Monitoring the reaction catalysed by the complex containing L4 with a 13C-labelled carbene carbon (13CL4) by NMR spectroscopy revealed the resting states of the hydroarylation reactions with alkenes of varying sizes. The 13C NMR spectrum of the hydroarylation reaction between 1-d6 and the long-chain alkene 5 recorded at 100 °C contains a resonance at 204.7 ppm (Fig. 3a), matching that of bis-alkene complex 24 generated independently in solution by combining 2.2 equiv. of alkene 5 with [13CL4–Ni(η6-C6H6)] (Supplementary Figs. 7 and 8). The bis-propylene analogue 25 was isolated in 50% yield from the reaction of [L4–Ni(η6-C6H6)] and propylene (2; Fig. 3b) and fully characterized by NMR spectroscopy and single-crystal X-ray diffraction. The 13C NMR spectrum of the reaction of the more hindered tert-butylethylene (14) obtained at 25 °C contains a single resonance at 198.7 ppm (Supplementary Fig. 11) and the colour of the solution was yellow, matching the spectrum and colour of the alkene complex 26 generated in situ from [13CL4–Ni(η6-C6H6)] and 14 (vide infra).
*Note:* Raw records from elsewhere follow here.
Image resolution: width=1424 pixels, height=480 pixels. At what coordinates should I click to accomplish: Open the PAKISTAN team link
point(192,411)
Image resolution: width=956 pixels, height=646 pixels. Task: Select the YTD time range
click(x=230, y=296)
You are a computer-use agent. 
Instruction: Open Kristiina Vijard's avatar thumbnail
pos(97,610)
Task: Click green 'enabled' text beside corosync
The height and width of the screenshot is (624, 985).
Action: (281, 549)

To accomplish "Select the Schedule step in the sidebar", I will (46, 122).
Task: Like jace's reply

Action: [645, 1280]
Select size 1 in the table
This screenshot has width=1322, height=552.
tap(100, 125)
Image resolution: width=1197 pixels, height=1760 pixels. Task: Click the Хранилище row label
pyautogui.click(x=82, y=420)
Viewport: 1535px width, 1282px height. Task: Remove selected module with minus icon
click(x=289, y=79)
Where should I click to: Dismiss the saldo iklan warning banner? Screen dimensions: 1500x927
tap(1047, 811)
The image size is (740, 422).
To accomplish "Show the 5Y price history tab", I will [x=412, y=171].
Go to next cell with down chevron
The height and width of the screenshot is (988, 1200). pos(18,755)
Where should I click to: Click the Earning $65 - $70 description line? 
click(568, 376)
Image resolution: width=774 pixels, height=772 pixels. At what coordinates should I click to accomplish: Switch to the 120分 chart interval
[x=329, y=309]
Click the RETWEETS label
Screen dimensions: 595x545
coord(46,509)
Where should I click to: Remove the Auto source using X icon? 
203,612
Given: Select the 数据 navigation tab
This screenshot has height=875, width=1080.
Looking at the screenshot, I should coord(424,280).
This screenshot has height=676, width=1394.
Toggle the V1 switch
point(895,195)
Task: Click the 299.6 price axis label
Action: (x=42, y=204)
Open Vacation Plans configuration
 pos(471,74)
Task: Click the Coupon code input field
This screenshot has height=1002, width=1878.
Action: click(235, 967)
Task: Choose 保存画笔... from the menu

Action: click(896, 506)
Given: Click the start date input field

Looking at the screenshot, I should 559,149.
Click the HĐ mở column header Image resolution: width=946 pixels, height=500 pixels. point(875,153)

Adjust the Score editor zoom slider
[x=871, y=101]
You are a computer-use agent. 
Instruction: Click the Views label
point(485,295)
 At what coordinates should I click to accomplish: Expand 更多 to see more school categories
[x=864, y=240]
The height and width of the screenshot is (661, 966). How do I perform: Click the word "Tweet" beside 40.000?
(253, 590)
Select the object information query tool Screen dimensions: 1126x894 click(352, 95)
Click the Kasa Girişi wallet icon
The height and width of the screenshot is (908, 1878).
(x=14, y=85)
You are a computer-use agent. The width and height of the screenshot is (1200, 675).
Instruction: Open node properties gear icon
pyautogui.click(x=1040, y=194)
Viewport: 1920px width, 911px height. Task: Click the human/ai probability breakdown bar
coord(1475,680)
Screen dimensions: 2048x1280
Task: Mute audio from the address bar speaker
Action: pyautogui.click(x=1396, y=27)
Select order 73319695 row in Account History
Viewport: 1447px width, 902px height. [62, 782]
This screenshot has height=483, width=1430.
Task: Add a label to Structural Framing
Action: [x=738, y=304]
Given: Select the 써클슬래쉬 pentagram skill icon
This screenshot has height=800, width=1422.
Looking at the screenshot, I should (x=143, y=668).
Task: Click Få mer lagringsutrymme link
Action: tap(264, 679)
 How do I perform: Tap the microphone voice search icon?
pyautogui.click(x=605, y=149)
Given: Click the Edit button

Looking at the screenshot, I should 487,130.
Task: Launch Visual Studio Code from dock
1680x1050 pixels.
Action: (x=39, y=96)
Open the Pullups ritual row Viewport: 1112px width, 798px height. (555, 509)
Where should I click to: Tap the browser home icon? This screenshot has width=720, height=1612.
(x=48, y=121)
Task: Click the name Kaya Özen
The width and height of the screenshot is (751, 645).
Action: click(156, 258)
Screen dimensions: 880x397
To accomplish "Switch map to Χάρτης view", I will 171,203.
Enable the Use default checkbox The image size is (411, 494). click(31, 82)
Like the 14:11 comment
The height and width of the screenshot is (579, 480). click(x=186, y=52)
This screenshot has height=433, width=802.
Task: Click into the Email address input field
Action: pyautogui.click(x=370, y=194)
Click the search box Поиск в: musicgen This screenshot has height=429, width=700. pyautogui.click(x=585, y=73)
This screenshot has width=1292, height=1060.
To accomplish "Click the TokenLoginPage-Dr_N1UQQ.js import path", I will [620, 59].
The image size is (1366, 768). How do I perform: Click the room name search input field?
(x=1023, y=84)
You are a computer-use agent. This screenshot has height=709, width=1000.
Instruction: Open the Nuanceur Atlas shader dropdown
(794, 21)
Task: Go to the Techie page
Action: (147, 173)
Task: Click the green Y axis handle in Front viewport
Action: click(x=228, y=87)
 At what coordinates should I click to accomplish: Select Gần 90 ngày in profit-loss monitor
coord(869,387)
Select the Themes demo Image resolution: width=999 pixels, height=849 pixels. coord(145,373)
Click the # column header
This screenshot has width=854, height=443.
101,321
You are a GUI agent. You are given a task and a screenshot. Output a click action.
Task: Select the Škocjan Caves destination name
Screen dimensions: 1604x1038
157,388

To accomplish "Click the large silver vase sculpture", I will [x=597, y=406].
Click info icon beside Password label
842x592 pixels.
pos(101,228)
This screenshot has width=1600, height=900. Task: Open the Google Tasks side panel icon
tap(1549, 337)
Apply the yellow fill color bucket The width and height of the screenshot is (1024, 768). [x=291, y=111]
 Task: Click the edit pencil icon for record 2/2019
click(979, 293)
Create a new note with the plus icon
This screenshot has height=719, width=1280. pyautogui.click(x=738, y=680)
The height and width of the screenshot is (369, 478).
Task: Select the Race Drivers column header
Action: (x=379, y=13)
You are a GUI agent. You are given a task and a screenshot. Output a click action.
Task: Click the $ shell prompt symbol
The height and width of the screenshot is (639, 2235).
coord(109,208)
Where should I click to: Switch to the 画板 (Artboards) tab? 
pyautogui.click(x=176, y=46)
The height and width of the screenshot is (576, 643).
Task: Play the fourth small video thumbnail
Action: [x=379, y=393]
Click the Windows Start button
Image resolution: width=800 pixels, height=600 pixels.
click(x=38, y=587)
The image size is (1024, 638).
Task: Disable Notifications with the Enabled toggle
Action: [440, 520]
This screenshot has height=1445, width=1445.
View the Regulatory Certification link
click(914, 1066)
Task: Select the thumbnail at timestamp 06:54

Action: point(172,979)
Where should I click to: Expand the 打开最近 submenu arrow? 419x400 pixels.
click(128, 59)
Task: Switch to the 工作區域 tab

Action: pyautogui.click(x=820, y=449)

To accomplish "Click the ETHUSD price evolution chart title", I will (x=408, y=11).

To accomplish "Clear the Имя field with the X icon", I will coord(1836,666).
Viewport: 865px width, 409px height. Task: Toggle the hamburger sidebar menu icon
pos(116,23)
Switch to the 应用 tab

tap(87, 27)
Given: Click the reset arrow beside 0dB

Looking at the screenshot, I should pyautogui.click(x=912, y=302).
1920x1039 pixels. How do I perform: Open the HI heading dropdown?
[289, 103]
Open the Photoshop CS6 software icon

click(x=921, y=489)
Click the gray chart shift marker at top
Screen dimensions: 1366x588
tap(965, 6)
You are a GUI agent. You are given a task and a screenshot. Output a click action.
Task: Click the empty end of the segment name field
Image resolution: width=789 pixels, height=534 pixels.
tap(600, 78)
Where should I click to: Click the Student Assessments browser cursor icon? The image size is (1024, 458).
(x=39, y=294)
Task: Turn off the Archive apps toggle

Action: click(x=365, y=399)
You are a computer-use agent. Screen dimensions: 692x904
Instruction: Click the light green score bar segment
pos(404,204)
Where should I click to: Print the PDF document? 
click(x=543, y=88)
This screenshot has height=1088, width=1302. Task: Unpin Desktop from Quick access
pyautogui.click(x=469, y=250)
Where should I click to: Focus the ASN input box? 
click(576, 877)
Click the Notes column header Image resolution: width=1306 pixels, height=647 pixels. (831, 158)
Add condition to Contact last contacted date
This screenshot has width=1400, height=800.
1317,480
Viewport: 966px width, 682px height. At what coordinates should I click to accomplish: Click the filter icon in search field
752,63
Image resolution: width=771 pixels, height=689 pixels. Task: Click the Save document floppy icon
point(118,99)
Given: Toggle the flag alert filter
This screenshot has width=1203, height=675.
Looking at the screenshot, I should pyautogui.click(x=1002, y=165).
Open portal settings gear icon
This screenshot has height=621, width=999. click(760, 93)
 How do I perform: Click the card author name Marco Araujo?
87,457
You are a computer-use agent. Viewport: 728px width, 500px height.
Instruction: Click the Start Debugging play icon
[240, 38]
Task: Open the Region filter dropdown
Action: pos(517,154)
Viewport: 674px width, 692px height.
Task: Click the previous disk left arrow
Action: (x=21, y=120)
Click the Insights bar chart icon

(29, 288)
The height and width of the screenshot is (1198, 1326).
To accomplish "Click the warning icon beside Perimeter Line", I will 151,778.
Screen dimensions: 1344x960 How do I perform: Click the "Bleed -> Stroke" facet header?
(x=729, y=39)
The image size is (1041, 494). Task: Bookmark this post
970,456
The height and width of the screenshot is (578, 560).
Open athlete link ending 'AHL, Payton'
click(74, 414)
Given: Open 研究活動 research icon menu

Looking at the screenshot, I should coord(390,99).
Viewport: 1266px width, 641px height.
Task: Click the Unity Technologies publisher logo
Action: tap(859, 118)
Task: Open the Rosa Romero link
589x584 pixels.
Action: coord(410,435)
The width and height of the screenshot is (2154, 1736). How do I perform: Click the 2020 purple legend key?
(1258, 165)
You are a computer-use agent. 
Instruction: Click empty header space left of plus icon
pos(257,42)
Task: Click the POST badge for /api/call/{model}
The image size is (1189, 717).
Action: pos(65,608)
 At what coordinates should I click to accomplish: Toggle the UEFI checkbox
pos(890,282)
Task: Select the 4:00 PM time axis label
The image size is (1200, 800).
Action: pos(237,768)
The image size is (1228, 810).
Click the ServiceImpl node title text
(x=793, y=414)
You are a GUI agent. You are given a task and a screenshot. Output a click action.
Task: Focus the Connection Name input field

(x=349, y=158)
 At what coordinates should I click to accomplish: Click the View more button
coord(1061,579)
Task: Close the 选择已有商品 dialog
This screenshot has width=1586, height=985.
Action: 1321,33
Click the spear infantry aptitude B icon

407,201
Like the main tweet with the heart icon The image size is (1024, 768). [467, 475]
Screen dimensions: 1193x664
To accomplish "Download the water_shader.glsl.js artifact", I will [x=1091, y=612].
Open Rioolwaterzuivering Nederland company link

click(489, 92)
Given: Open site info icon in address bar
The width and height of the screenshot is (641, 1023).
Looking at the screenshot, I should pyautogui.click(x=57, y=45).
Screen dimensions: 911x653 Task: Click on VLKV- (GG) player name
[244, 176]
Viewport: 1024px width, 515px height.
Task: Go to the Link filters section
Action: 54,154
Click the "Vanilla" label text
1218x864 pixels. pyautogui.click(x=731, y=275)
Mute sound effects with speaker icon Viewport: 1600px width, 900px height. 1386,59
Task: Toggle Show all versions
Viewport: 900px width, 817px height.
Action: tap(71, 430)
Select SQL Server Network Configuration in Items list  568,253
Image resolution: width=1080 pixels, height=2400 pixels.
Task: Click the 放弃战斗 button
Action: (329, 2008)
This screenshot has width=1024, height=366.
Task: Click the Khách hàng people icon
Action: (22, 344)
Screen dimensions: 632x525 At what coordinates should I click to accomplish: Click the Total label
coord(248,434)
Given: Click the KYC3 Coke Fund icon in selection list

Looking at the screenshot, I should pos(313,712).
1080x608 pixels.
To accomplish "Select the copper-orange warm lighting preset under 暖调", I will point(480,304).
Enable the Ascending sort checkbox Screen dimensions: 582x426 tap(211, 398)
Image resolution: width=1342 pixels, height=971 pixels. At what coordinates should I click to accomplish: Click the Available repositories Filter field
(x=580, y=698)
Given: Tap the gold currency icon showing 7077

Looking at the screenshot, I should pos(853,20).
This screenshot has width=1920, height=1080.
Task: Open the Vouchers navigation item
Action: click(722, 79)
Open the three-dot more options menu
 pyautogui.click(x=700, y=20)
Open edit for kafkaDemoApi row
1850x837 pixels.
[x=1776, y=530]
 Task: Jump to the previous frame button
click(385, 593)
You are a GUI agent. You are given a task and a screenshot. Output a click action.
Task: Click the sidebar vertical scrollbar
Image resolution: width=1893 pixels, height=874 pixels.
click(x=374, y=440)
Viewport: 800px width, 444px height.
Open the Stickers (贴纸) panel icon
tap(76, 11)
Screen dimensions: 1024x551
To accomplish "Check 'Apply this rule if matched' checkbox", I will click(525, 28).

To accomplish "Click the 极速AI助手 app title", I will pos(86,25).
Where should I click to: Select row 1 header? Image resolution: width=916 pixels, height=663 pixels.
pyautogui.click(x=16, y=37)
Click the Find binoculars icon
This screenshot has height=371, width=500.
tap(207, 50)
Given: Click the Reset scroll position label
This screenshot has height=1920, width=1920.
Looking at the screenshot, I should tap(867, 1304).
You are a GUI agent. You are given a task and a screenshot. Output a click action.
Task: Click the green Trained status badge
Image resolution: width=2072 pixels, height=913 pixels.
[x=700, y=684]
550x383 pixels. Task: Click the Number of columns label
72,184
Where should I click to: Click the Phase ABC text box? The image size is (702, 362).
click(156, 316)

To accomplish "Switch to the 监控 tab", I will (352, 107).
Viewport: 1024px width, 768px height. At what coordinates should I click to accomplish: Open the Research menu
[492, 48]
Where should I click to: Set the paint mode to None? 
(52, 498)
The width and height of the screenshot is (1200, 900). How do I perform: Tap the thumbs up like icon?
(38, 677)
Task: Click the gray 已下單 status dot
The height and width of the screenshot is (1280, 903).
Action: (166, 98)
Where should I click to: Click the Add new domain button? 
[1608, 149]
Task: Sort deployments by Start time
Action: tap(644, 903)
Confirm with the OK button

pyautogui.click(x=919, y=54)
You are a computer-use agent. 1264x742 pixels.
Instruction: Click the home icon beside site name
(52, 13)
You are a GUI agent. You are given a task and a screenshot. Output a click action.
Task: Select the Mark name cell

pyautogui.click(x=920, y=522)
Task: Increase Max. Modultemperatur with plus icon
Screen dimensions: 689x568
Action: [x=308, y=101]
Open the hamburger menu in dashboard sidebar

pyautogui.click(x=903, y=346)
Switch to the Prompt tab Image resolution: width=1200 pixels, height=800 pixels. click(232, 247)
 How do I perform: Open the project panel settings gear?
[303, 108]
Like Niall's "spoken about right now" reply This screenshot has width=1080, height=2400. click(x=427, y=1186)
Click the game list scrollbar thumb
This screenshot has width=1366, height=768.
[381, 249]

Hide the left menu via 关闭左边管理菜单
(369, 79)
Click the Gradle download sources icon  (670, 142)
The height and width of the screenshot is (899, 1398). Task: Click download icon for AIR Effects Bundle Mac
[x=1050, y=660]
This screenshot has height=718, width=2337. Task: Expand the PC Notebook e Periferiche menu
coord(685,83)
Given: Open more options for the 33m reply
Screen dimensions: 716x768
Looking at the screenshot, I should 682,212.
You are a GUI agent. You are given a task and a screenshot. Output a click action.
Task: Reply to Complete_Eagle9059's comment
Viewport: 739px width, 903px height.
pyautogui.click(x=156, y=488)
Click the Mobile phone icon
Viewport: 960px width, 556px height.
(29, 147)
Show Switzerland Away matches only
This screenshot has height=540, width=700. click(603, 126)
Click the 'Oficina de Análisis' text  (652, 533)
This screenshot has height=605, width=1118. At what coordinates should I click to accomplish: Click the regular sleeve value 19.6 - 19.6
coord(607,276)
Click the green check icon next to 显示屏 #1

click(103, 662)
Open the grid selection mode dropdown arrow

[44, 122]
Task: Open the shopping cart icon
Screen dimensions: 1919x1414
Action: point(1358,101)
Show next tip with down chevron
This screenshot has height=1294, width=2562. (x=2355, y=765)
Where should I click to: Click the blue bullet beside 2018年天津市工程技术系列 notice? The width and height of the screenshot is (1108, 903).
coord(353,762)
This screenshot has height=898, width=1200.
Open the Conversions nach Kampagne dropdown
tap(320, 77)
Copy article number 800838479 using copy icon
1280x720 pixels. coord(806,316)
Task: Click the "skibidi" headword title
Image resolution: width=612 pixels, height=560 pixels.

However, the 13C NMR spectrum recorded at 100 °C contains a resonance at 196.2 ppm, and the colour of the solution was red, matching those of [13CL4–Ni(η6-C6D6)]. Studies of the relative stabilities of the alkene and arene complexes by varying the amount of 14 in pentane under nitrogen (Fig. 3c,d) showed that both [L4–Ni(η6-C6H6)] and the alkene complex 26 were present at equilibrium at lower concentrations (0.007–0.2 M) of alkene, but the mono-alkene dinitrogen complex 26, which was identified by NMR and IR spectroscopy and single-crystal X-ray diffraction (Fig. 3e), was the only species observed at higher concentrations of alkene (0.3–0.5 M). Thus, the catalytically active species in the reactions of unhindered alkenes (such as 5) are bis-alkene complexes, whereas those in the reactions of hindered alkenes (such as 14) at elevated temperatures are an equilibrium mixture of mono-alkene and arene complexes.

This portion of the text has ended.